● **Task prompt**
Return the lines exactly as they appear, starting with the line containing "Given: Click the Sources" and going on through the line containing "Action: (590, 85)", both included, and omit the pictures from your answer.

● **Records shown**
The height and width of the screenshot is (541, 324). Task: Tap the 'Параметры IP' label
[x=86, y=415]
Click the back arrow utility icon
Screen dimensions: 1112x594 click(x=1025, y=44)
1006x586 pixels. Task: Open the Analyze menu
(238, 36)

--

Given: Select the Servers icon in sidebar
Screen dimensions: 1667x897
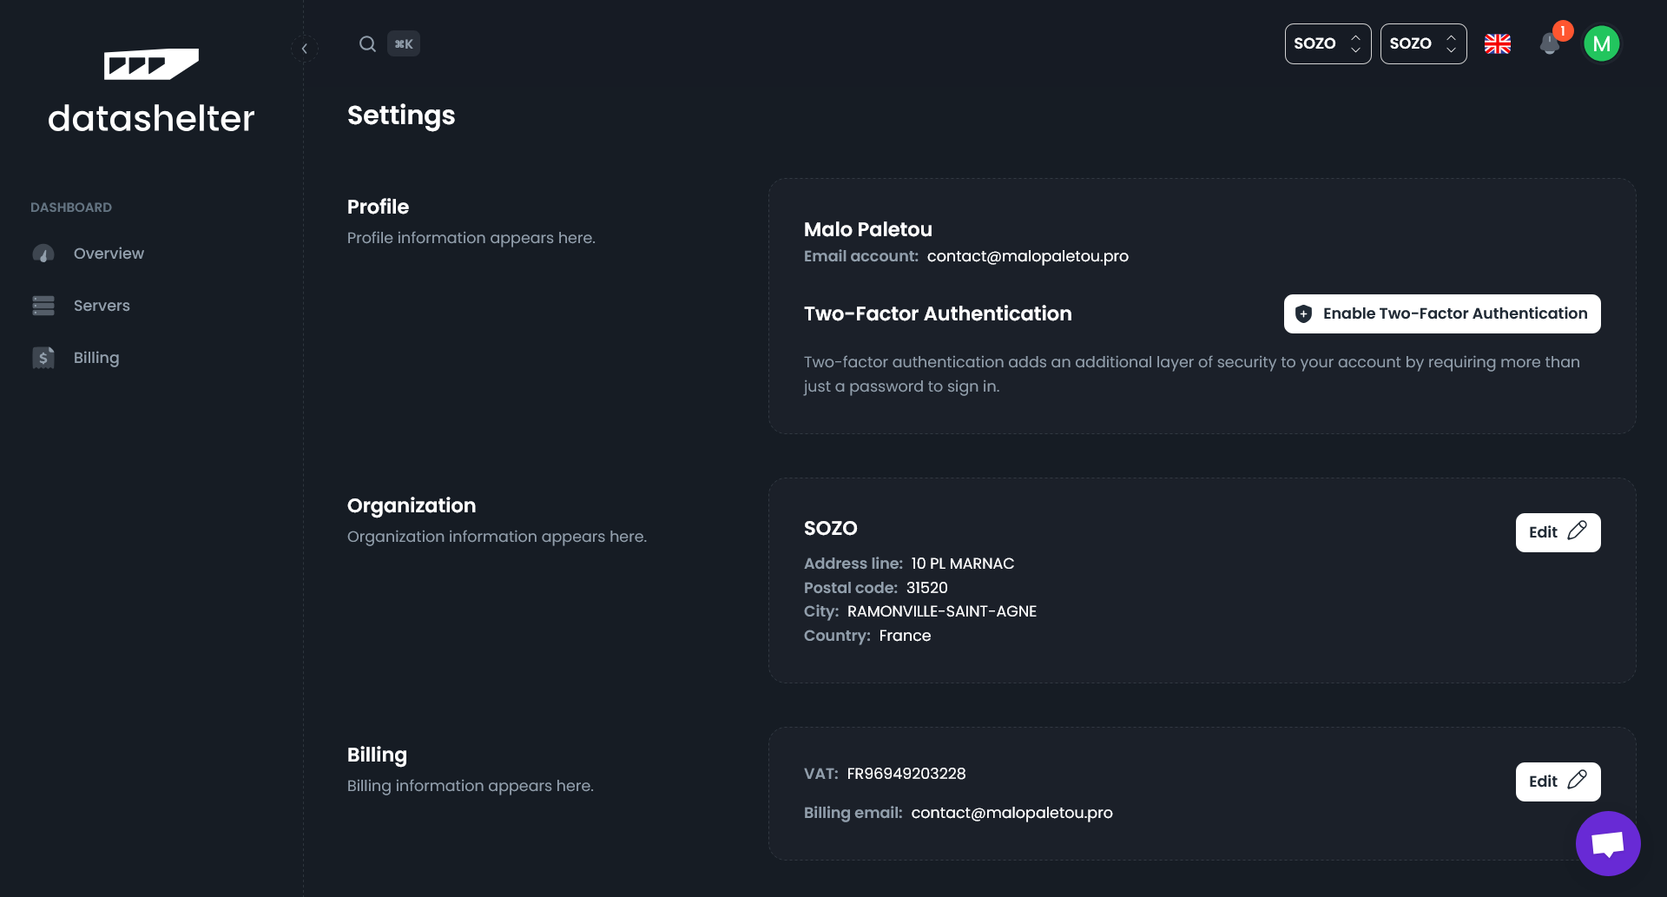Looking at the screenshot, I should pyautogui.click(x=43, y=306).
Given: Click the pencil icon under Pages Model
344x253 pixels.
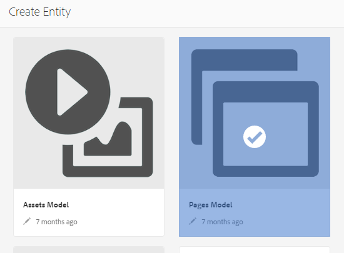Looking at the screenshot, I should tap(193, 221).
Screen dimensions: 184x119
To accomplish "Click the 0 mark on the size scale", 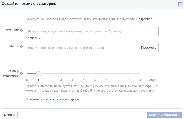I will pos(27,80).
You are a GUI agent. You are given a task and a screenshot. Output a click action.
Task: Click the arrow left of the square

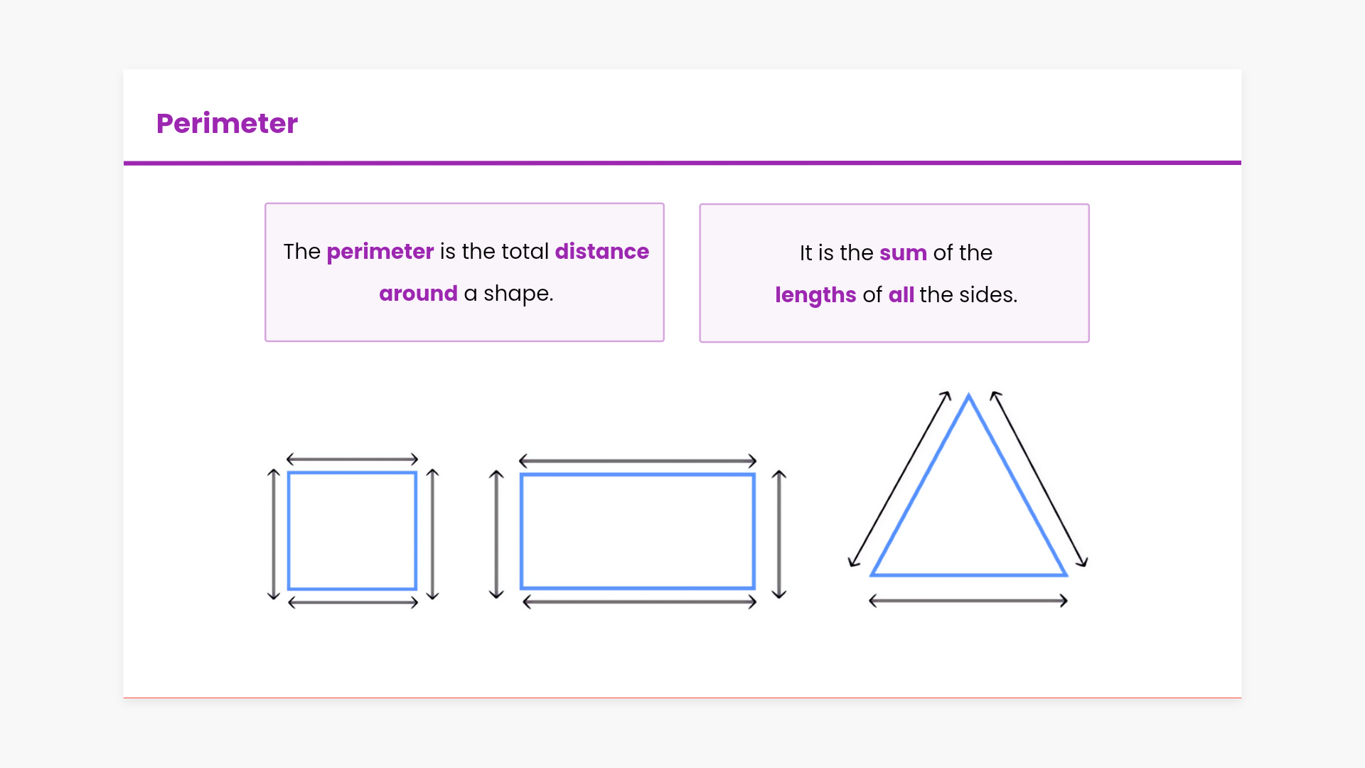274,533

* * *

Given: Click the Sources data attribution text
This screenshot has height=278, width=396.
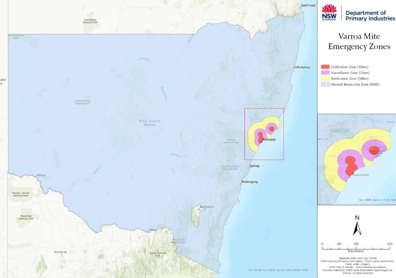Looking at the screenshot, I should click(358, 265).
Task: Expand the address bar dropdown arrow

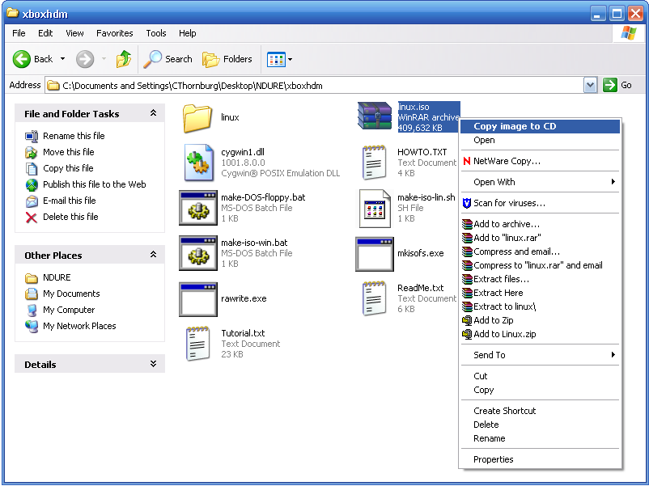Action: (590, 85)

● **Task solution**
Given: Click the Sources data attribution text
This screenshot has height=278, width=396.
Looking at the screenshot, I should click(358, 265).
Task: Expand the address bar dropdown arrow

Action: (590, 85)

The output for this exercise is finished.